Mais um livro concluído! Dessa vez, resolvi ler crônicas e nada melhor que ser dela: Martha Medeiros. Vocês já perceberam meu amor incondicional pelas palavras dessa escritora tão verdadeira e fantástica, não é mesmo? Recomendo demais os livros dela, são profundos e te ajudam, seja nos momentos divertidos da vida, como nos tristes e felizes também. Martha nos leva a reflexão e inspiração para seguir a vida de um jeito leve!

“Conscientize-se de que sua inteligência é superior as suas medidas, que ser magrinha não atrai amor instantâneo, que sua personalidade é um cartão de visitas, que a felicidade é a melhor maquiagem, que ser leve é que emagrece.” Página 66

marthamed

No livro A Graça da Coisa, Martha mostra cara a cara que não estamos sozinhos nessa vida corrida diária de estudos, cobranças, preocupações diárias, afim de garantir um trabalho digno, realizar um sonho, conquistar uma meta e garantir o futuro certo para nós.
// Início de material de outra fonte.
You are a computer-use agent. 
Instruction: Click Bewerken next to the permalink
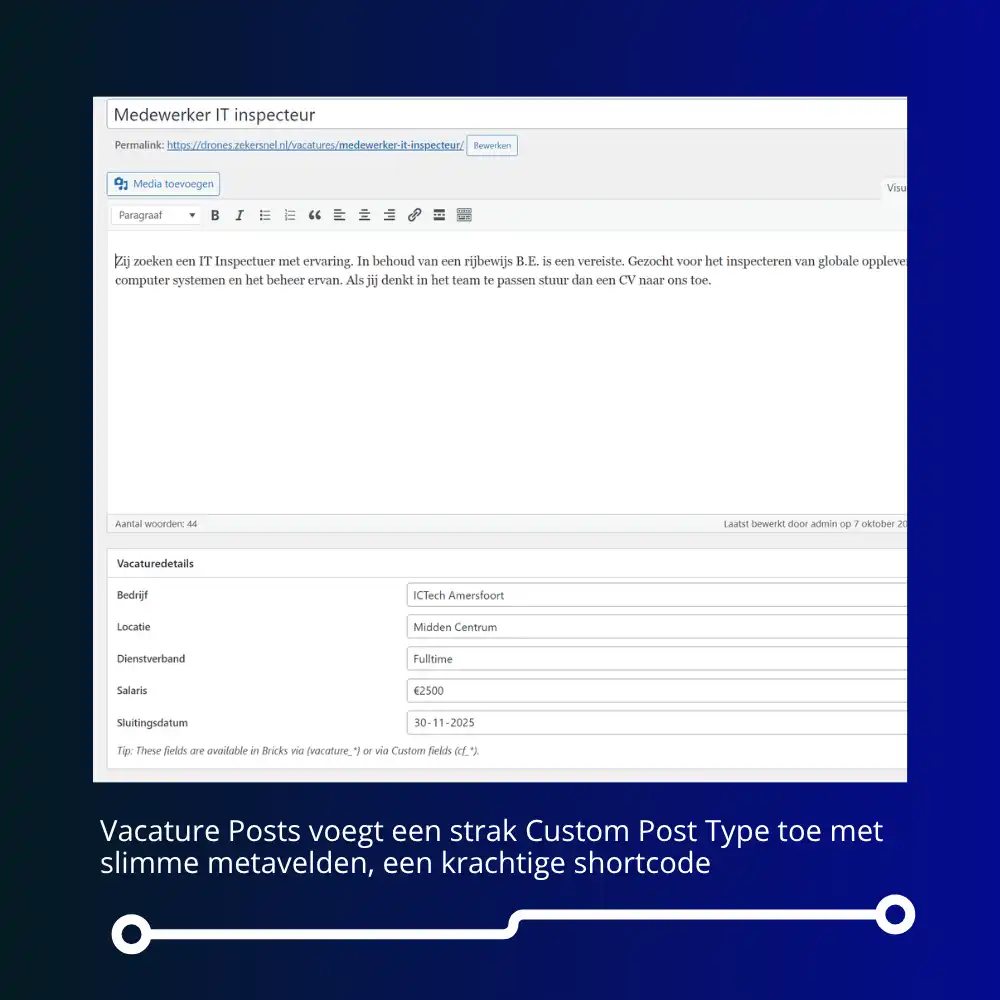tap(492, 146)
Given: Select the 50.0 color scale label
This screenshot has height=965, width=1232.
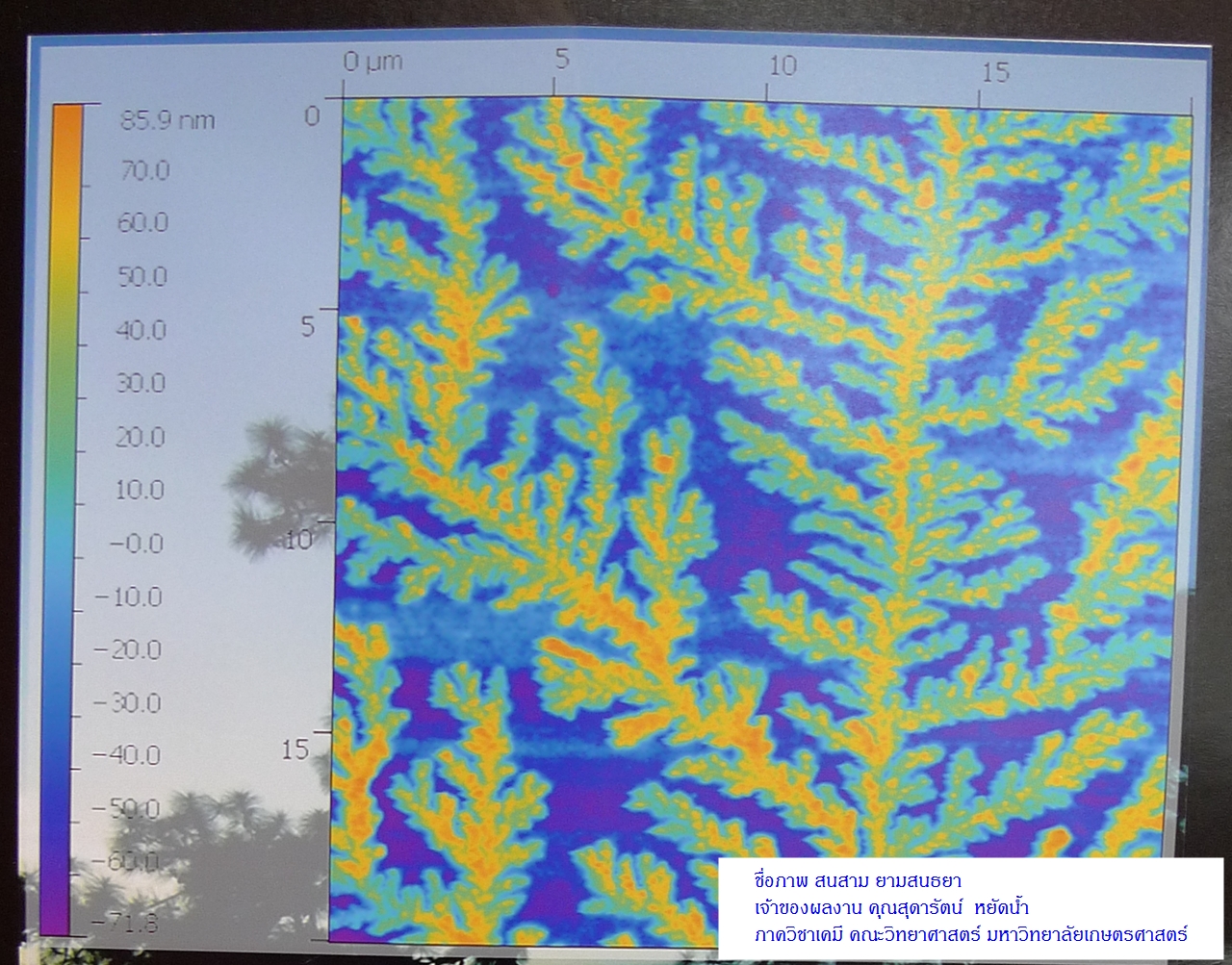Looking at the screenshot, I should (x=142, y=277).
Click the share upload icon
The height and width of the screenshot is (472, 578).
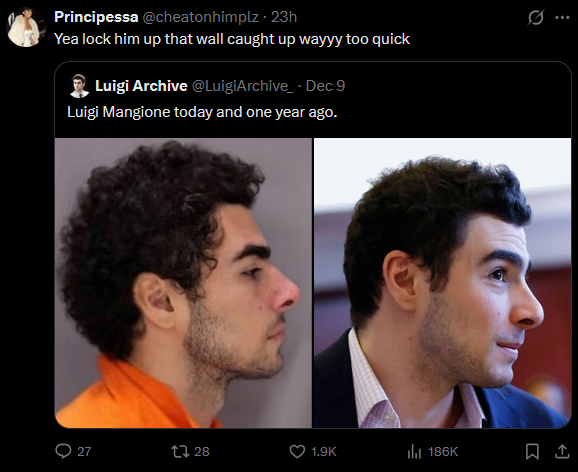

Seus textos seguem o ritmo da leveza e sabedoria, através das palavras, Martha aborda sobre os temas que adoramos ler: amor, problemas nos relacionamentos, o cinema, sua paixão pela literatura, as relações familiares entre muitos outros temas que nos levam a pensar em cada momento de nossas vidas.

“Pessoas que não circulam, não possuem amigos, não se informam, não leem, enfim, pessoas que não abrem seus horizontes tornam-se preconceituosas e mantem-se na estreiteza da sua existência.” Página 165

Vou relevar um segredinho pra vocês, este foi o livro dela que não me conquistou de cara, isso porque alguns textos são muito bons e outros bobos, fatos e histórias que não atraem o leitor, sabe? Foram poucas crônicas que me prenderam e fizeram eu salvar trechos no meu bloquinho de notas (sim, salvo para pregar no meu quadro de fotos :D, vocês fazem isso também?). Este foi o único ponto negativo do livro. Os trechos destacados no post foram dos textos que eu mais gostei, seguindo sequência lá de cima para baixo os nomes são: O Macaco Branco, Empatia, O Michelangelo de Cada Um.

“Amadurecer é passar por esse refinamento, deixando para trás o que for gordura, o que for pastoso, o que for desnecessário, tudo aquilo que pesa e aprisiona, a matéria inútil que impede a visão do essencial, que camufla a nossa verdade. O que o tempo garimpa em nós? O verdadeiro sentido da nossa vida.” Página 215

E vocês, já leram A Graça da Coisa? Gostam de ler crônicas?